Le accuse di crimini al presidente del Kosovo pesano sul futuro dei Balcani
Accusare un capo di stato di essere responsabile della morte di centinaia di persone non è mai una cosa banale. In questo momento sta accadendo nel cuore dell’Europa, in una delle regioni più strutturalmente instabili del continente, il Kosovo.
Il presidente kosovaro Hashim Thaçi e il presidente del Partito democratico del Kosovo (al potere) Kadri Veseli sono stati infatti accusati dal procuratore speciale per il Kosovo, che opera nei Paesi Bassi, di essere “penalmente responsabili per la morte di quasi mille persone” in seguito a fatti che si sarebbero svolti tra il gennaio 1998 e il dicembre 2000, durante e subito dopo la guerra d’indipendenza, in un periodo segnato dai regolamenti di conti politici ed etnici.
Hashim Thaçi è l’uomo forte del paese. Negli anni novanta ha fondato l’Esercito di liberazione del Kosovo, l’Uçk, che ha condotto una guerriglia contro il governo serbo di Slobodan Milošević. All’epoca il Kosovo, la cui popolazione è in maggioranza albanese, era ancora una delle regioni della Serbia e non era stato coinvolto dal crollo dell’ex Jugoslavia, seguito da anni di guerre e atrocità.
Quando anche il Kosovo si è ribellato, questo ha provocato l’ingresso in guerra della Nato, il bombardamento di Belgrado da parte degli occidentali e infine la ritirata dell’esercito serbo.
L’incriminazione del presidente kosovaro non è una sorpresa. La creazione del Tribunale speciale è stata voluta dagli alleati statunitensi ed europei del Kosovo per non lasciare impuniti i crimini commessi dagli indipendentisti kosovari, l’equivalente dei processi ai comandanti serbi della guerra.
Il Tribunale è argomento di tensione in Kosovo ormai da mesi, una tensione aumentata mano a mano che le indagini si avvicinavano ai vertici politici. Hashim Thaçi ha dichiarato di non avere “paura della giustizia”, ma al contempo ha fatto di tutto per metterle i bastoni tra le ruote.
I rapporti tra kosovari albanesi e serbi sono difficili, e molti pensano che valga la pena separarli
Un fulmine giudiziario a ciel sereno che sta già avendo un impatto politico. Thaçi ha rinunciato a un viaggio a Washington per incontrare, il 27 giugno, il presidente serbo Aleksandar Vučić. Gli Stati Uniti continuano a essere il “padrino” del Kosovo e spingono per una riconciliazione tra i due paesi, che al momento non si riconoscono a vicenda.
La riconciliazione appare molto complicata. Gli statunitensi sostengono un discusso accordo che prevede uno scambio di territori tra la Serbia e il Kosovo che farebbe passare le rispettive minoranze, albanese o serba, da un versante all’altro.

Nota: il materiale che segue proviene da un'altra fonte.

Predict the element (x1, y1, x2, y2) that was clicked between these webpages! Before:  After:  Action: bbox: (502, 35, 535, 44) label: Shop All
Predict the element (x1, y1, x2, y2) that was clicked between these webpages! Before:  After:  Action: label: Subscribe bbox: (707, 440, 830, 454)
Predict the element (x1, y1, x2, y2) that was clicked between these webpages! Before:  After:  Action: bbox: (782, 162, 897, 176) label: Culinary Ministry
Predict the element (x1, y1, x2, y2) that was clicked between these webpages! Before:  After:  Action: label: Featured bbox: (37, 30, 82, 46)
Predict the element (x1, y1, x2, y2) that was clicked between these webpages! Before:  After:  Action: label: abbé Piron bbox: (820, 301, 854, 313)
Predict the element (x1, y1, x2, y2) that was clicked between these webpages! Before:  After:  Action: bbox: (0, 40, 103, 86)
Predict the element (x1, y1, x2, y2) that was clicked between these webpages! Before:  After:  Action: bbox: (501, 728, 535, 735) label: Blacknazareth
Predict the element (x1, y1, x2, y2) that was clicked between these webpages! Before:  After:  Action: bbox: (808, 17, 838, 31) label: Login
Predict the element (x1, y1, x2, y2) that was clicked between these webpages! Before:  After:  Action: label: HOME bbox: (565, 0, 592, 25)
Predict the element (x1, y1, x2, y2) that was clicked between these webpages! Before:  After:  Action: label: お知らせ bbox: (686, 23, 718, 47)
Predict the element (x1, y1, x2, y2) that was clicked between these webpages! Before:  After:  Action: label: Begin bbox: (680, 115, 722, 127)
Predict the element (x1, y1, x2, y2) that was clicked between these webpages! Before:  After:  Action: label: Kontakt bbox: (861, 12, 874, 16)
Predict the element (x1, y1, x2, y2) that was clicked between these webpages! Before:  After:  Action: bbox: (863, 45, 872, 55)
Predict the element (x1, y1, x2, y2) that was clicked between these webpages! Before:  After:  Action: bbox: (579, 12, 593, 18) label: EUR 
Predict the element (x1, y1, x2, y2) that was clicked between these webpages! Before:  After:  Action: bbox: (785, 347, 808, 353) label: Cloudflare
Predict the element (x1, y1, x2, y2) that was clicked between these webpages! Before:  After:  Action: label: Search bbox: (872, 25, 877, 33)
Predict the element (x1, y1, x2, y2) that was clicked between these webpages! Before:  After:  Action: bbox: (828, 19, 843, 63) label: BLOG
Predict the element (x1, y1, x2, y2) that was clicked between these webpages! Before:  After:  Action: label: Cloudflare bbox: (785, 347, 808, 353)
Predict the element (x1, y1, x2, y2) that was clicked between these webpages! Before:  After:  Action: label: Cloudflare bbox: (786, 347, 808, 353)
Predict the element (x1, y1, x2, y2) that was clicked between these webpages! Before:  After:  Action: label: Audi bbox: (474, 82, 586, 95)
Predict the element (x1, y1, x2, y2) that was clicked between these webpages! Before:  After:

I rapporti tra kosovari albanesi e serbi sono ancora molto difficili, e molti pensano che valga la pena separarli, anche a rischio di compiere una “pulizia etnica”. I critici di questa proposta, invece, pensano che non esisterà mai la pace senza la reciproca accettazione, a prescindere dalle frontiere.
Al centro del problema c’è il fatto che il Kosovo, nonostante l’appoggio dell’occidente, resta un focolaio di instabilità cronica in una regione dove il nazionalismo etnico e la sfiducia non sono certo scomparsi e dove è in corso una battaglia di influenze geopolitiche tra la Russia, la Cina e i paesi occidentali.
Vent’anni dopo la guerra, il Kosovo non ha ancora risolto i problemi legati a una nascita dolorosa. Ora il passato sembra aver travolto anche il presidente, che difficilmente si arrenderà senza combattere.